Cooper Hewitt says...
Helena Hernmarck was born in Stockholm, and trained at the University College of Arts, Crafts and Design in Stockholm. Her schooling combined art theory and solid technical expertise. In school she gained a thorough understanding of the weave construction and loom capabilities, which were the foundation of her exploration into the heritage of tapestry weaving. Rather than use the Gobelin technique, she “uses as background a discontinuous plain weave on top of which she hand picks a supplementary pattern weft, according to a grid which at one end totally covers the plain weave (soumac stitch) and allows it to become increasingly exposed” (Sigrid Wortmann Weltge, “Helena Hernmarck,” American Craft (December 1999/January 2000). She owned and operated her own weaving studio for 45 years, first in Montreal, then England, then New York.
In 1964 she moved to Canada where she was inspired by pop culture, and began producing sculptural public tapestries with spun and dyed yarns from Sweden.

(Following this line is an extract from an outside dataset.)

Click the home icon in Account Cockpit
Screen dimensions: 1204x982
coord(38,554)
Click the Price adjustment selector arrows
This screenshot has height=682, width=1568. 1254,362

In Canada she participated in the prestigious Lausanne Biennials. She produced large-scale black and white pieces that resembled newspapers. While the size of her works looks to medieval tapestries, the subject matter is modern and ignores the idea that a tapestry should be flat. Instead, Hernmarck embraces three-dimensionality through color, shadow, and imagery. She bases her tapestry compositions on photographs, re-photographed collages, and her own watercolors so that her imagery is entirely in tune with contemporary life. Hernmarck creates a balance of interest between the iconography (color and content) and the surface (structure and texture) of her tapestries.
In 1975 Hernmarck moved to the United States with her husband, industrial designer Niels Diffrient. Her pieces are widely sought after and she has been commissioned to create works expressly designed for some of the world’s premier architects and public spaces. She continues to live and work out of Ridgefield, Connecticut.